Work instructions: Reproduce the material word for word, starting at its first line and ending at the line containing "legend-label: 1994-1995 is", with both of those lines included.

Dataset items:
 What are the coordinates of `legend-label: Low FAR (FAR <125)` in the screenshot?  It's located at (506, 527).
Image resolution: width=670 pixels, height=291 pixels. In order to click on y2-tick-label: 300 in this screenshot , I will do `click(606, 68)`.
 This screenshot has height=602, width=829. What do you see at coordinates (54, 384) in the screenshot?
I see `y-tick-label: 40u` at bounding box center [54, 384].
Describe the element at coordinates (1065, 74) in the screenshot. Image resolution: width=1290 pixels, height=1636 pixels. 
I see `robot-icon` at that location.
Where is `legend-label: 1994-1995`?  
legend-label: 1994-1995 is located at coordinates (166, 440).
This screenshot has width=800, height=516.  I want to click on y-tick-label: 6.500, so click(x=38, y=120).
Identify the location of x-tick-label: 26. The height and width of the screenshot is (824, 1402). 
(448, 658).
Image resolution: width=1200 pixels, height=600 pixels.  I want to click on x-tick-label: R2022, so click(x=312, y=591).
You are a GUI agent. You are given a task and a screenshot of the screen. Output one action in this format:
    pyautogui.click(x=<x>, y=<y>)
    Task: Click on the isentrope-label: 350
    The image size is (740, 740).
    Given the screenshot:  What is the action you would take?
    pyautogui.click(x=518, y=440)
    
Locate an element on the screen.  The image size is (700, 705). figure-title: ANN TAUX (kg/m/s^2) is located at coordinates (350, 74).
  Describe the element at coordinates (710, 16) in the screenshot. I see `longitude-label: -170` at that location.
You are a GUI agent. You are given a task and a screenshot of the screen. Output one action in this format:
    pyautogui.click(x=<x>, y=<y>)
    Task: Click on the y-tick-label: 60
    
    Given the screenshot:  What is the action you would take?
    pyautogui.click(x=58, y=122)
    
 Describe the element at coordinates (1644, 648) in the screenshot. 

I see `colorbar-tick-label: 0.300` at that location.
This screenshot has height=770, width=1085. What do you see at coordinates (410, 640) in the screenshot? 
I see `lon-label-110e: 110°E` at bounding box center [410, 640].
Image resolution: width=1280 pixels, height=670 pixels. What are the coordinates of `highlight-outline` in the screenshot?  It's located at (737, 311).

Response area:
 What are the coordinates of `legend-label: Low FAR (FAR <125)` in the screenshot?  It's located at (506, 527).
Image resolution: width=670 pixels, height=291 pixels. In order to click on y2-tick-label: 300 in this screenshot , I will do `click(606, 68)`.
 This screenshot has height=602, width=829. What do you see at coordinates (54, 384) in the screenshot?
I see `y-tick-label: 40u` at bounding box center [54, 384].
Describe the element at coordinates (1065, 74) in the screenshot. Image resolution: width=1290 pixels, height=1636 pixels. 
I see `robot-icon` at that location.
Where is `legend-label: 1994-1995`?  
legend-label: 1994-1995 is located at coordinates (166, 440).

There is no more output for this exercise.